From the perspective of a non-African reader, the novel, Things Fall Apart, by Chinua Achebe, is the story of a seemingly uninviting character, named Okonkwo, who struggles to secure his status and masculinity within himself and his culture during the time of European colonialism. His continuous struggle leads to his downfall and ultimate death, in which the District Commissioner orders his messenger to retrieve Okonkwo’s body and bury him, on account of the villagers cultural beliefs and the Commissioner’s refusal to dirty his own hands in the process. As the deed was being cleaned up by his messenger, the Commissioner walked away and took note of this incident to add a book he planned to write on Africa, which
would take up a paragraph at the most. In the last line of the novel, the Commissioner decides on the title for his book: The Pacification of the Primitive Tribes of the Lower Niger (209). The District Commissioners phlegmatic response to Okonkwo’s death and his quick shift in focus towards how he will profit from adding Okonkwo’s story to his book shows his narrow mindedness and unwillingness to look at the scenario beyond his point of view. A civilization, filled with rich history, culture, and language, will be completely annihilated and an entire book’s worth of a man’s legacy will be diminished to an over generalized and stereotyped version of an “uncivilized” tribal man who decided, after an act of violence, to take his own life.

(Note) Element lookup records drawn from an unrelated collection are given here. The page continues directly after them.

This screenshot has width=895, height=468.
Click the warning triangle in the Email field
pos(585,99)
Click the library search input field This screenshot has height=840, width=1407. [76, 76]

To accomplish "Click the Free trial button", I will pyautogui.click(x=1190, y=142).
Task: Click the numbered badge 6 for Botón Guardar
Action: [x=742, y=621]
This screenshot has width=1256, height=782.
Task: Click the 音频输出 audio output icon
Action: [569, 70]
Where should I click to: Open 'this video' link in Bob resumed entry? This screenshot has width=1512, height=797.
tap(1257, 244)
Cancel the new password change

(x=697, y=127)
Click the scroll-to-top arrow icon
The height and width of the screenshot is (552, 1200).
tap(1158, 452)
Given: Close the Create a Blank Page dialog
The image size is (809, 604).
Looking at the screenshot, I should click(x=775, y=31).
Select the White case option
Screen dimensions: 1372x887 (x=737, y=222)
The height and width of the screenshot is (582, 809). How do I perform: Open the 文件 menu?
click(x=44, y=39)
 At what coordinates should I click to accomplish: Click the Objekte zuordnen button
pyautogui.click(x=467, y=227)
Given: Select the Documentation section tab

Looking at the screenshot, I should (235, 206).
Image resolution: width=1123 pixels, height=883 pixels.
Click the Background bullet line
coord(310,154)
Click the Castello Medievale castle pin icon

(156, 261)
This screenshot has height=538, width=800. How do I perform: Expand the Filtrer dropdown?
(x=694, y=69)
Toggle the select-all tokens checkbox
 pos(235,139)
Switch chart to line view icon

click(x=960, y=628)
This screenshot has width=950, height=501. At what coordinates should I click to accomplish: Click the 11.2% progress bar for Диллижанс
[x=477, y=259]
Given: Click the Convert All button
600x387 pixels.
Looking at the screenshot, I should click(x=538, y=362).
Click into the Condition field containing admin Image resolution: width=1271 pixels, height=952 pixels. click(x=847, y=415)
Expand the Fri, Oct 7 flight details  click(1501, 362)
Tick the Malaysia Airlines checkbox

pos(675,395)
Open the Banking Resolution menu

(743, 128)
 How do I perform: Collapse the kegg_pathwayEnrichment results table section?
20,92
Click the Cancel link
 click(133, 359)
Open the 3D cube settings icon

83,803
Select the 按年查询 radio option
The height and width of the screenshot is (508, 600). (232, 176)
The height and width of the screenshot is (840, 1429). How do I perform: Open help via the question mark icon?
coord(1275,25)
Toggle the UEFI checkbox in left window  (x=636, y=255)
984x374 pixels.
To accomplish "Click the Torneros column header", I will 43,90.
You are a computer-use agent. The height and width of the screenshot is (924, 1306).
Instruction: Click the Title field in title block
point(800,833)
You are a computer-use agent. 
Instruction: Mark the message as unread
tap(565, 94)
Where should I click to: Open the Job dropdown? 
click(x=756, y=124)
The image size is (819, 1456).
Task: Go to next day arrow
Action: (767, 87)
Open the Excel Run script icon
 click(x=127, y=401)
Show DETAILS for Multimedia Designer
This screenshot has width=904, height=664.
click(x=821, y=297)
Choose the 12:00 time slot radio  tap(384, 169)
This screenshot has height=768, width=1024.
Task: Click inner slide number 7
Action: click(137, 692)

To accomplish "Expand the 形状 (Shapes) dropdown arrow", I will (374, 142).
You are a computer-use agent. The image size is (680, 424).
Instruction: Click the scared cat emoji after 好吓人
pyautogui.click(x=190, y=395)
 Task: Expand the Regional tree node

The juxtaposition between the last line of the Commissioner versus the rest of Achebe’s novel shows the detrimental effects ignorance, and the unwillingness to accept and acknowledge cultural and religious differences has on society. Although the readers never read the Commissioner’s novel, The Pacification of the Primitive Tribes of the Lower Niger, judging simply from the title, the novel would be very vague, biased, and omit of any stories of cultural traditions, food, activity, and religion that haven’t been whitewashed or censored. Through Achebe’s novel, Things Fall Apart, readers get a glimpse into the good and bad aspects of the Igbo people as well as Okonkwo’s journey through his internal issues revolving self identity and worth within himself and his community, as well as the deterioration of the village post European colonialism.